Lilian Morgan

TH Morgan is now out and working. What to do…

Thomas needs a wife… Lilian Vaughan Morgan was the real life spouse of TH Morgan, and as it turns out, was a geneticist in her own right.

What would you like in Lilian? I have my own ideas… like to hear yours!

Lilian needs to be an ever cleaner, simpler version of Morgan – with more than one print head. Real life Lilian was a geneticist as well as a mother, and managed her famous husband’s affairs so that he could focus only on his work. Our Lilian is a real multitasker!

14 Replies to “Lilian Morgan”

  1. I really liked the worm screw drive that Ryan used on his Morgan. That has some potential for using completely printed drive parts, even the drive shaft itself.

    There would have to be some other weight at the bottom to help with vibration, though.

    1. I think so,lol.
      BUT there is one thing I have to point out that it have to use some grease or something like that,to make the worm gears(screws)move(rotate),without greasing, the worm gear can’t move(at least this is my experience)
      Anyway, a printable way is a really good idea.

  2. -I like the thread-less lead screw idea discussed a while back.
    -A larger printing bed. Maybe make the print bed a half circle to make full use of the range of movement of the SCARA arms for maxumum available print area

  3. I’m a fan of the box frame prusa:

    One of the things I like about the Morgan is the use of wood for a lot of the structure. Plywood is also a common material which is DIY friendly.

    While I love the idea of worm gears or regular involute gears driving the “axis” I reckon it could introduce some problems with backlash and concentricity. Filament would probably be the best substitute for belts.

    Why did you have to start this when I’m not even done with my big Morgan Q… Must keep focus…

    1. Why do the geese fly south and back north again…

      Don’t worry – At my current tempo I will probably be done with the first draft of Lilan by Feb next year. In the mean time I am building some more TH Morgans for my botfarm. They just work…

  4. I would like to see the ability to lengthen the Z axis and also some way to move the X/Y drive wheels up to the upper platform where the Z axis motor sits.

  5. Like all spouses, she should empower her partner and grant it new capabilities. Morgan operates using a parallelogram on one side of the axis to define the polar ray’s length. If this were converted to be symmetrical on the other side of the axis, a slight modification of the control electronics could drive multiple hot ends/extruders to allow the simultaneous creation of two (if symmetrical across a single plane) or four (if mirrored across both X and Y axis) of the same object simultaneously. Using a 2-axis mirror, switches could provide power to the additional set (hot end, extruder motor, and build plate), allowing the user to build 1, 2, 3 or 4 copies in a single print cycle. Very useful in 3D printer farms used for mass RepRap production, etc.

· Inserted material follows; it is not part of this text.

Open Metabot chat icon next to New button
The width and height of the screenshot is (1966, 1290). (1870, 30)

    1. A bilaterally-symetrical version of Lilan should work using the basic Morgan design by extending the segments near the axis the other way (towards the “back” of the current design)and putting a second build plate on that side as well. The framework and extruder motors would need to be moved out to the sides to allow the same Z-axis control to move both build plates at one time using the same motor. The X- and Y-axis movements would be controlled by the same motors already in place with no changes needed more than perhaps more powerful motors/power controllers.

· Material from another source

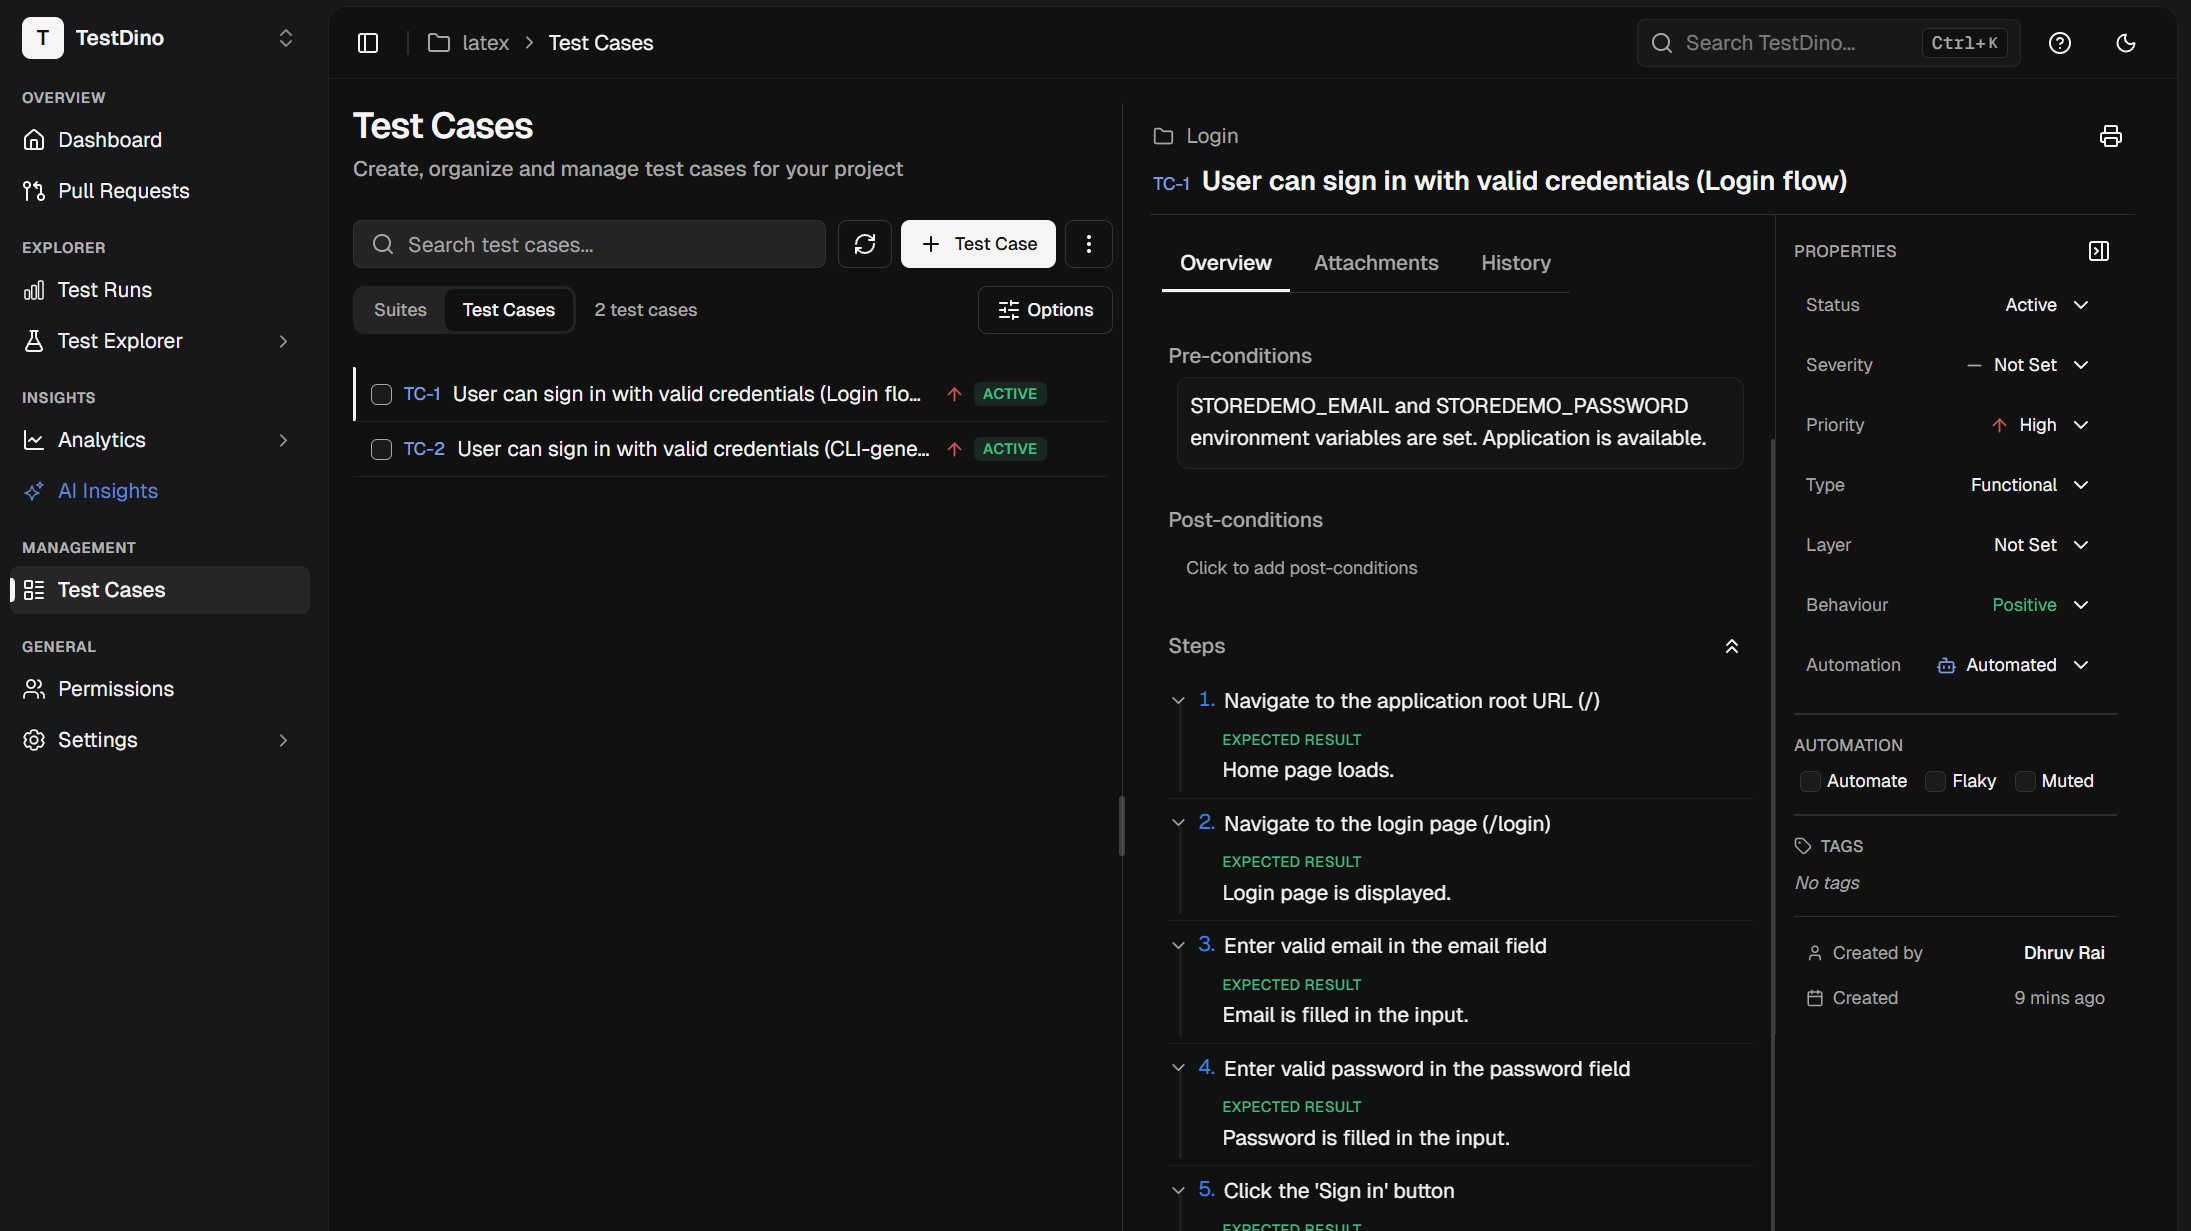Open the help question mark icon
The image size is (2191, 1231).
(2059, 43)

      A quadralateral system would require a different bracing to retain the axis pipe path, a four-point suspended framework around it, and linkages that would extend the current system along two paths instead of one. That would be more complex to allow the same minimum ray length without the quad axis extensions interacting as they are drawn inwards together.

  6. A few general concepts:
    1) Rather than toothed belts, I would consider using Spectra braided fishing line like the Tantillus, Kossell and 3DR 3D printers. This would reduce your parts cost slightly and also reduce the mass being moved on each step’s increment.
    2) Have you considered gearing the steps of the Z-axis along a vertical path like a single element of the Rostock? The growing object’s mass might be too great for this, causing the Z-axis to slip without gearing down the ratio to get more torque for each step.
    3) If you moved one of the two X/Y-axis rotors to the top of the device, you might be able to reduce the parts count and assembly steps for the concentric axis assembly.

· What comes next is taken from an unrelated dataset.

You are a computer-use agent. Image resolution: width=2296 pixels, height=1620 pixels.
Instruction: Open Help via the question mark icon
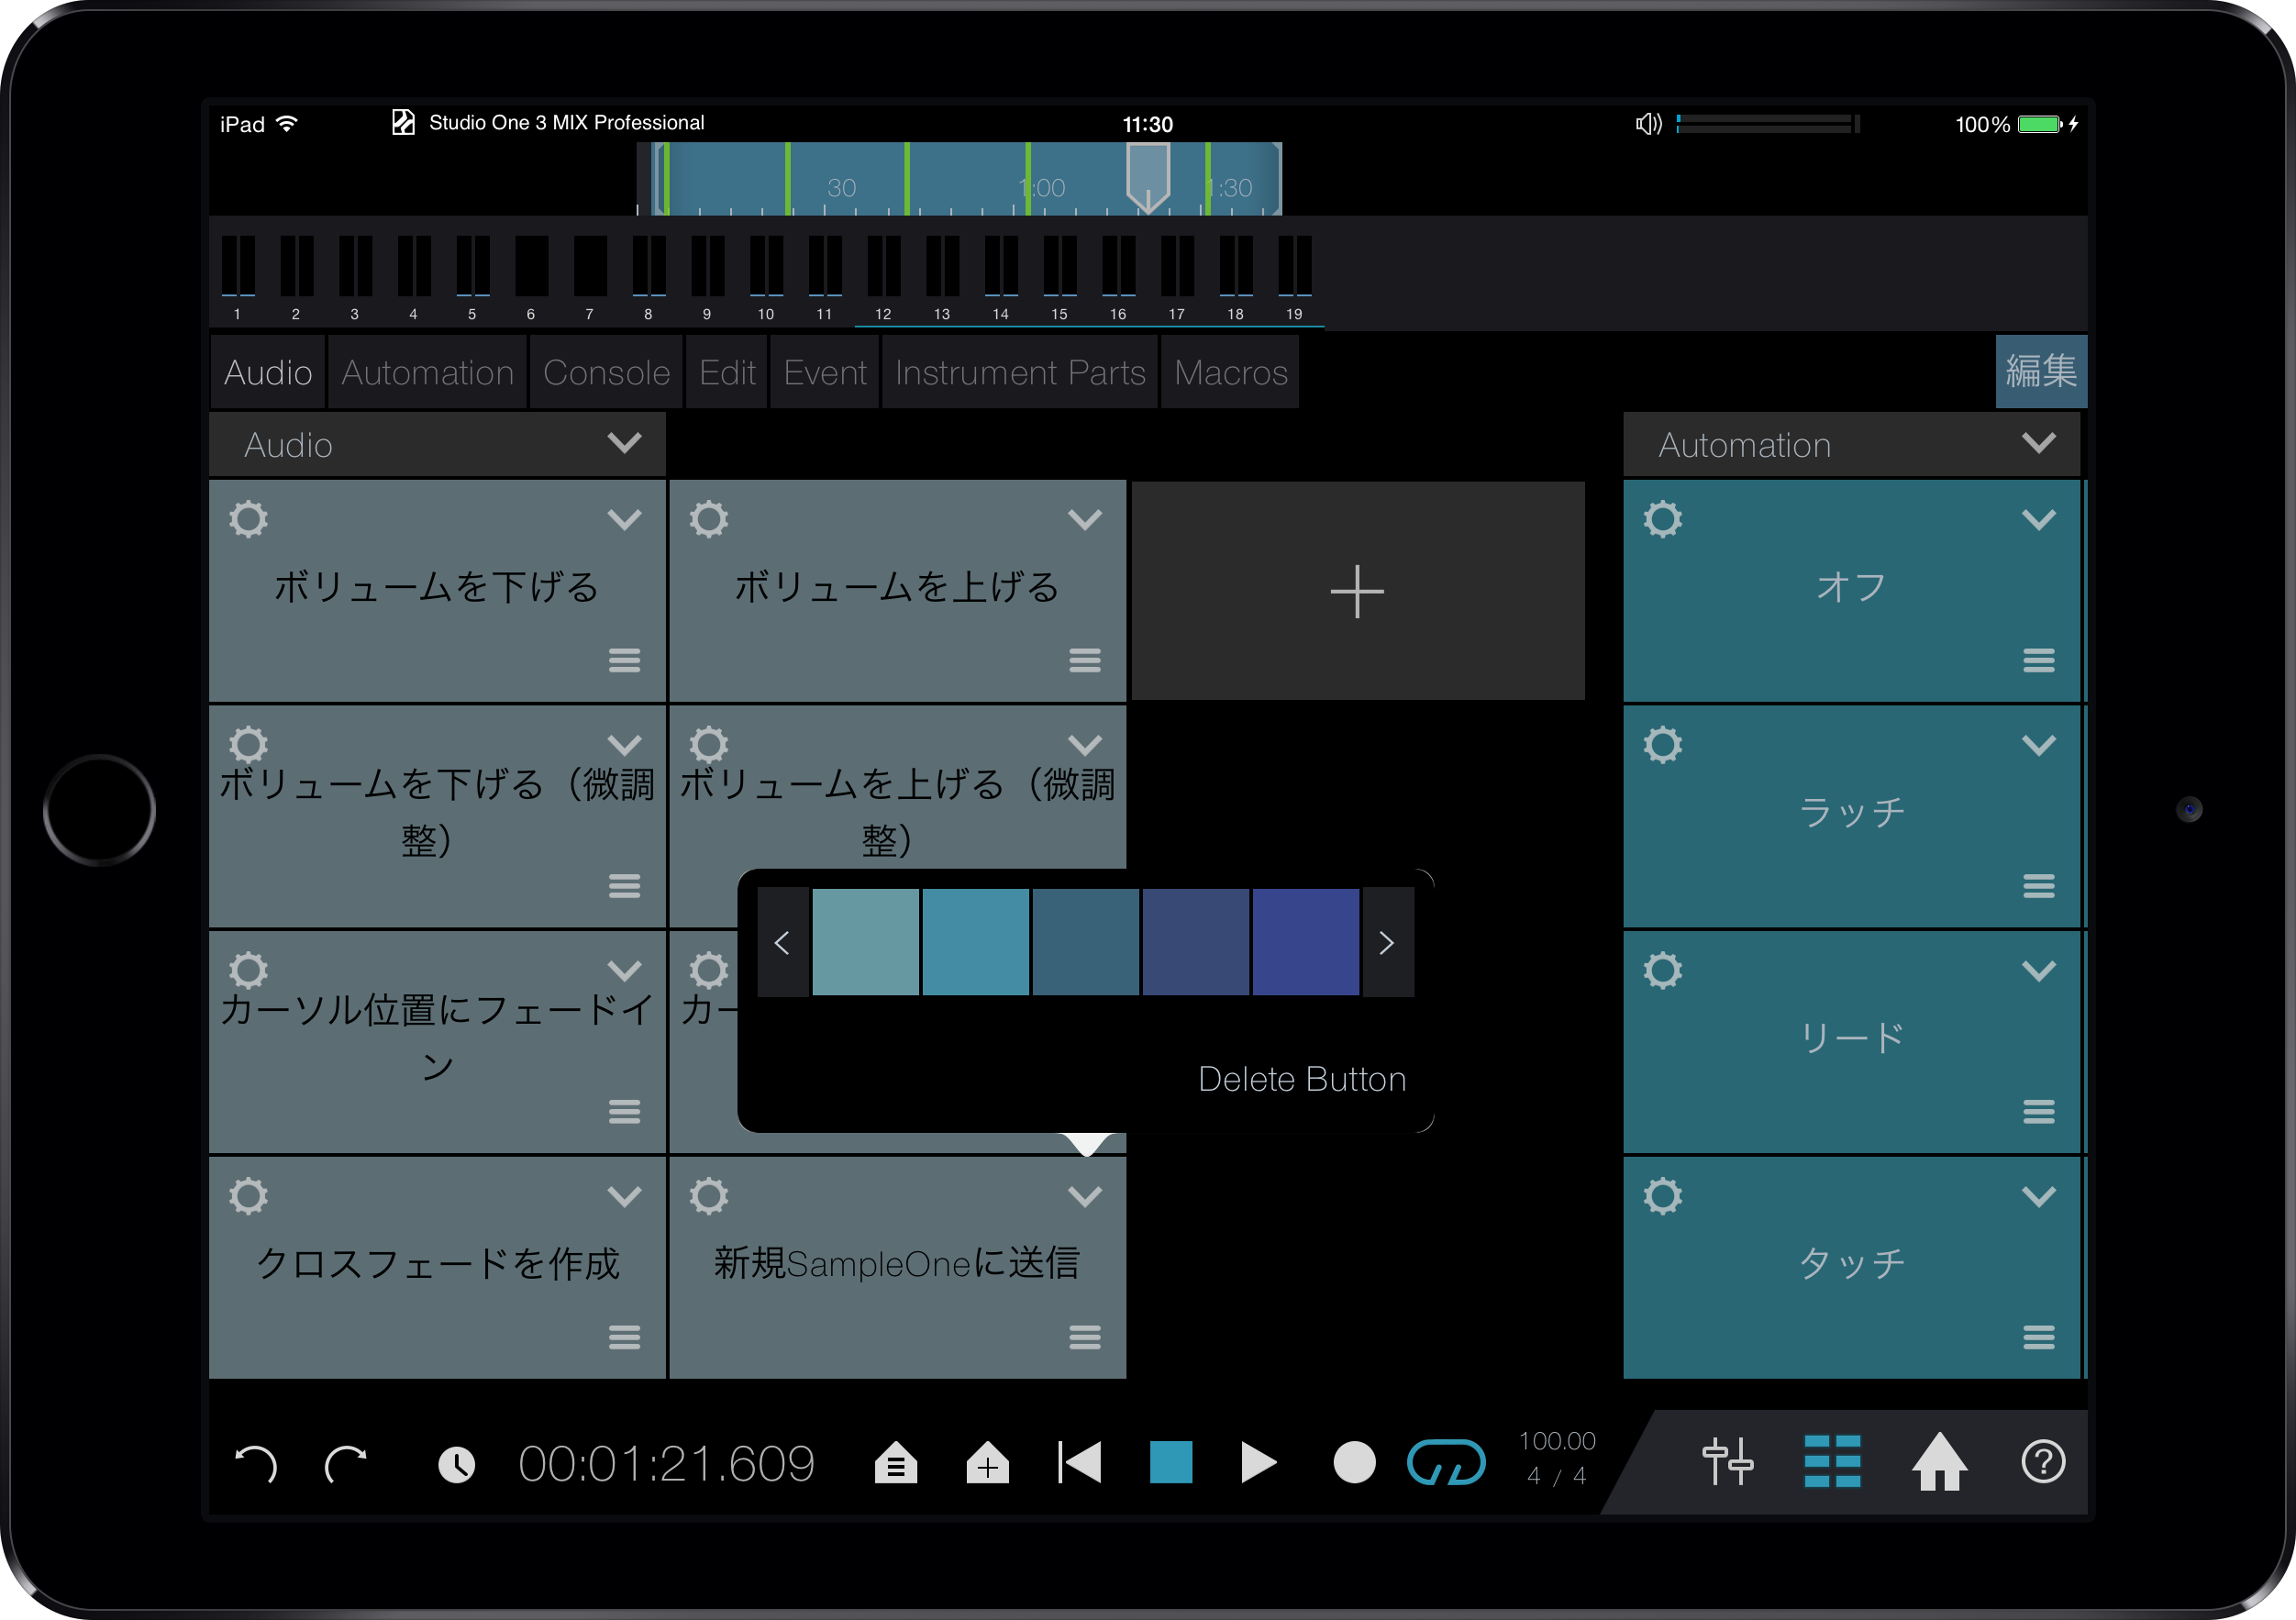[x=2044, y=1463]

    LOVE the MORGAN, looking forward to the LILAN!

  7. Lots of ideas so far! Some mutually exclusive, and some that I considered myself…

    Great stuff. Will go through it tonight.

    1. Nicholas and I are pooling resources in order to design the ACL machine to challenge all that went before it… That is one of the aspects of Open Hardware that I adore!

      Lillian will definitely draw some elements from Wally.

      Now it is just a matter of ordering all the ideas into an efficient, but good looking and reliable machine.